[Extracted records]
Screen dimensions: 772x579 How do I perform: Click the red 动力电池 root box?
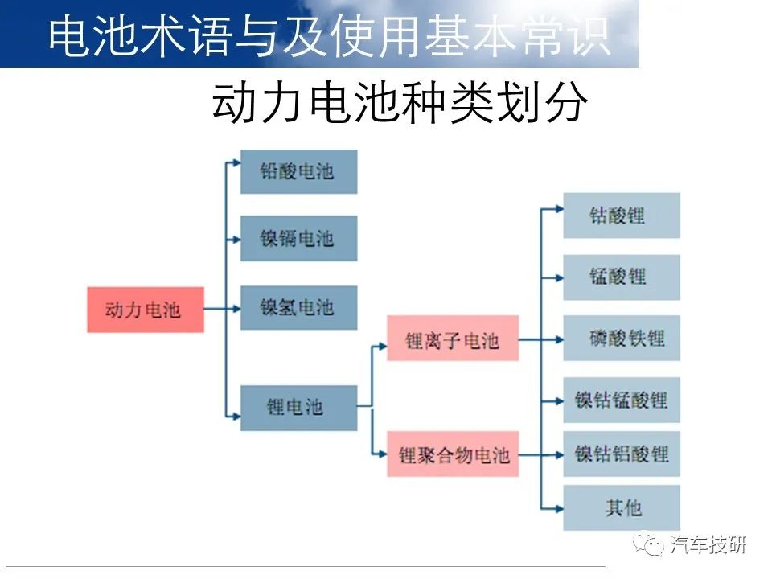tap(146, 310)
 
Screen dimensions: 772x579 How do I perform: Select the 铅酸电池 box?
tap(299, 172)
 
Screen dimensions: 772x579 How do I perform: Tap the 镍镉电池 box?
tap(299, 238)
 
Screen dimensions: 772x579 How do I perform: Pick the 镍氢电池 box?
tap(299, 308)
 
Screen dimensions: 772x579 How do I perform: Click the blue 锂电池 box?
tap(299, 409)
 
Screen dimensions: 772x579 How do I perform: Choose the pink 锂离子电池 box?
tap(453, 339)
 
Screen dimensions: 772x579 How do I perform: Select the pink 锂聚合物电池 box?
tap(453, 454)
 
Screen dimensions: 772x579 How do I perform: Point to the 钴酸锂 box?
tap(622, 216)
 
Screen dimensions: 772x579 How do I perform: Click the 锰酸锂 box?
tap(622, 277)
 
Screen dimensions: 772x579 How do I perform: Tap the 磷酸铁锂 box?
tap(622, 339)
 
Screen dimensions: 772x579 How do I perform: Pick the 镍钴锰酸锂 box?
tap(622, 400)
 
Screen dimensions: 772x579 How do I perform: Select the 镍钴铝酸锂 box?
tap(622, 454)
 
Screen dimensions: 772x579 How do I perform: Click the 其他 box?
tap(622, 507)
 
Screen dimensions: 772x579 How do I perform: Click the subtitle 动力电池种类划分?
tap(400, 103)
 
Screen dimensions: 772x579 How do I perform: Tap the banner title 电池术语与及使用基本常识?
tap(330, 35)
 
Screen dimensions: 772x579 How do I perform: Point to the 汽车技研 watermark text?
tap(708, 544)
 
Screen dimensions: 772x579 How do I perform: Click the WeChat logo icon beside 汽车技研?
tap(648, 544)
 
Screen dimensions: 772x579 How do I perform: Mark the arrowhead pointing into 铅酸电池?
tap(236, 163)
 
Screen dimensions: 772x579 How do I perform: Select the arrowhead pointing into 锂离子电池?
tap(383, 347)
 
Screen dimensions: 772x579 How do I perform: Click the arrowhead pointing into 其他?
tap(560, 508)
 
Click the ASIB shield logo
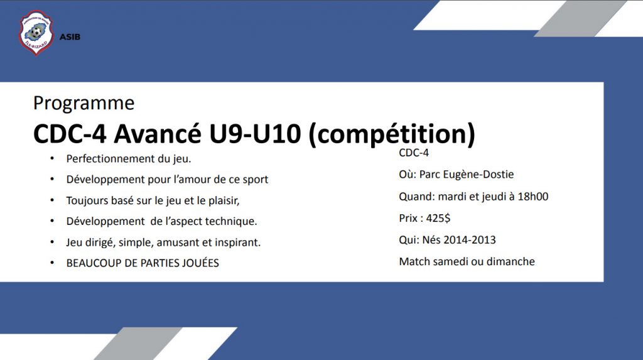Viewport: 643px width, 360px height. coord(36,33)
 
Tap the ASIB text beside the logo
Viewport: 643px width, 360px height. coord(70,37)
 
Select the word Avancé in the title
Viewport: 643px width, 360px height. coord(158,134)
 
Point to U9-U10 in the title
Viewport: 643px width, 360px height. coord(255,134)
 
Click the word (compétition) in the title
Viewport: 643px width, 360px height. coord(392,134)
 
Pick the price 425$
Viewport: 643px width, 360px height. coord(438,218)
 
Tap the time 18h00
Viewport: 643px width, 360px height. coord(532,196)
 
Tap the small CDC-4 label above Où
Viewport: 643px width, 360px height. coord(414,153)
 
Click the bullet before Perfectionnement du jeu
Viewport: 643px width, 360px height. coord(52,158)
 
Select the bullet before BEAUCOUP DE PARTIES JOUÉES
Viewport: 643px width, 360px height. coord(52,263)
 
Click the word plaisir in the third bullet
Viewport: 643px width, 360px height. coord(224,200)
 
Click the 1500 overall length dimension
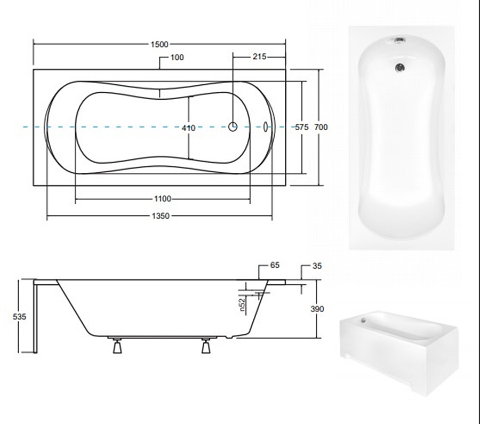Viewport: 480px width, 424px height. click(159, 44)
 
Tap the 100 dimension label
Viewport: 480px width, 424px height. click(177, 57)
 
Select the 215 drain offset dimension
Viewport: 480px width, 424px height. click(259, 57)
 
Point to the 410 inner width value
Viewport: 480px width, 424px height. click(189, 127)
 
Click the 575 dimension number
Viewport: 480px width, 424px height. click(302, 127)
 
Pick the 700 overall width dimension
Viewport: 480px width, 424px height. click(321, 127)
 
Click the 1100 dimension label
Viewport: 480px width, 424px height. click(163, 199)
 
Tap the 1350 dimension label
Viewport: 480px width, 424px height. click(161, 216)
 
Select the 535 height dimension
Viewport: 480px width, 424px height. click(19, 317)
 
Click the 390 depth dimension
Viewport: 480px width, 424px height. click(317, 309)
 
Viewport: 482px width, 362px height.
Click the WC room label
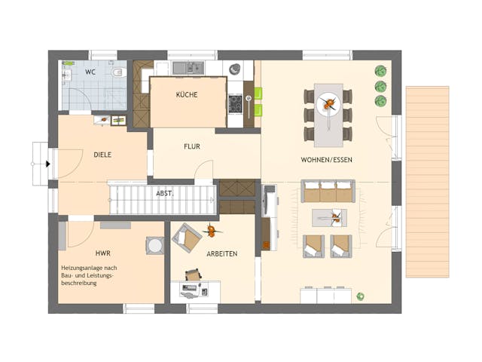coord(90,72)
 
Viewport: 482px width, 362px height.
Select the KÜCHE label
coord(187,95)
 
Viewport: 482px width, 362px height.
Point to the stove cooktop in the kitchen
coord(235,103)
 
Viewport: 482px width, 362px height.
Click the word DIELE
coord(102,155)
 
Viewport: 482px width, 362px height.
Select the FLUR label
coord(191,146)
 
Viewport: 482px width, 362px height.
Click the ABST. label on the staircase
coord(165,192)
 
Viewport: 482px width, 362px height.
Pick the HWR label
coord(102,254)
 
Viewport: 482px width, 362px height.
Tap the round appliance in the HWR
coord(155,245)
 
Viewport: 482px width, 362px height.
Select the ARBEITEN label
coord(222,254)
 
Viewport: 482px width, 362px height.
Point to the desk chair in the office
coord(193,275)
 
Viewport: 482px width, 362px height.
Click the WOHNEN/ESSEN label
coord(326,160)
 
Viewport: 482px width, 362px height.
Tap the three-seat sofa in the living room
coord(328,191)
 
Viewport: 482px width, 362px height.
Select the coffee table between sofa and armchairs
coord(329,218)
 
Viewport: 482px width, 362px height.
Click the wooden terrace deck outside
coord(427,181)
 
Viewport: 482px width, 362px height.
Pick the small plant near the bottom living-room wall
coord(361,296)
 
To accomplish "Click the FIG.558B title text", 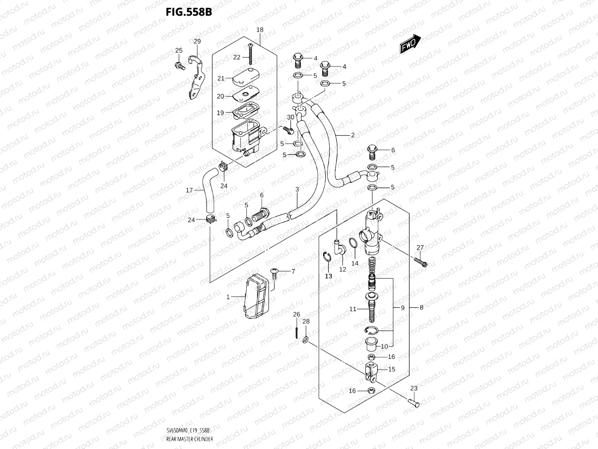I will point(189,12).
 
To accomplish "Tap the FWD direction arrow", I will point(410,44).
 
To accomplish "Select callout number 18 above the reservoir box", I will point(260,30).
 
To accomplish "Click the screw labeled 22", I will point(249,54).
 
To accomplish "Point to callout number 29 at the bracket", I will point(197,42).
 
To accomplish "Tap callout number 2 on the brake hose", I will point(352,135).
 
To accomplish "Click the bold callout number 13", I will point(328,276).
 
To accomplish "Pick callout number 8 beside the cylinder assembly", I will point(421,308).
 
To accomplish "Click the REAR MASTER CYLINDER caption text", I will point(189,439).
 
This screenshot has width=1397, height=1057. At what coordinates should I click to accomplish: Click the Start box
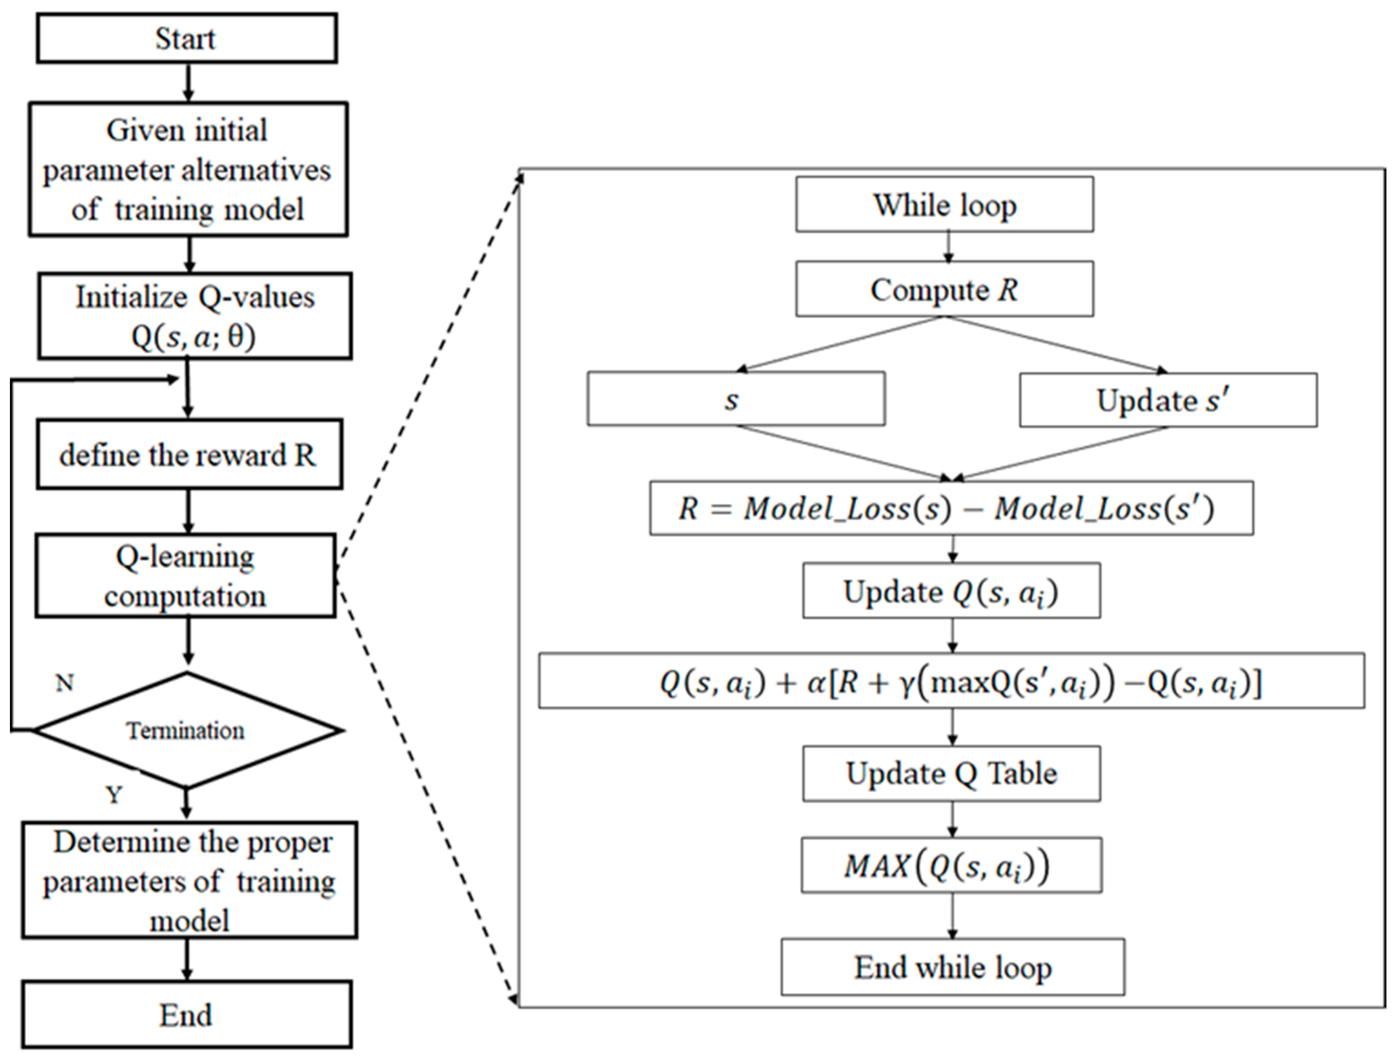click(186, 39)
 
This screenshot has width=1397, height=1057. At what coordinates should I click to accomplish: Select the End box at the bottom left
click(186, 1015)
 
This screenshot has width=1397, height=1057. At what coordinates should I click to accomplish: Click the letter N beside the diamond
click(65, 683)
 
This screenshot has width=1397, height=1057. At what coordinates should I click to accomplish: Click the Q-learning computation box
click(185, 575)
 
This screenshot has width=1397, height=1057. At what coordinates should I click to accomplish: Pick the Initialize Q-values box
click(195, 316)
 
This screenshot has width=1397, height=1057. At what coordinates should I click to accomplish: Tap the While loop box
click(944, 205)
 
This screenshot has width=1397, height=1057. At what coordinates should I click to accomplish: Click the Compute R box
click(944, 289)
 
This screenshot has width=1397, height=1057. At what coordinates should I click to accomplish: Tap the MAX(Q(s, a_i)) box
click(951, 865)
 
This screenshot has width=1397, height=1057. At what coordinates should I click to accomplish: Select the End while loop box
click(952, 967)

* **Direction**: Copy everything from the start of the records down to and including the line containing "tap(453, 339)", requests included, and increase every coordinate in the answers by 71. Leave the pictures out.

* **Response for this exercise**:
Screen dimensions: 772x579 How do I perform: Click the red 动力电池 root box?
tap(217, 381)
 
Screen dimensions: 772x579 How do I perform: Select the 铅酸电池 box?
tap(370, 243)
 
Screen dimensions: 772x579 How do I perform: Tap the 镍镉电池 box?
tap(370, 309)
 
Screen dimensions: 772x579 How do I perform: Pick the 镍氢电池 box?
tap(370, 379)
 
Screen dimensions: 772x579 How do I perform: Click the blue 锂电池 box?
tap(370, 480)
 
Screen dimensions: 772x579 How do I perform: Choose the pink 锂离子电池 box?
tap(524, 410)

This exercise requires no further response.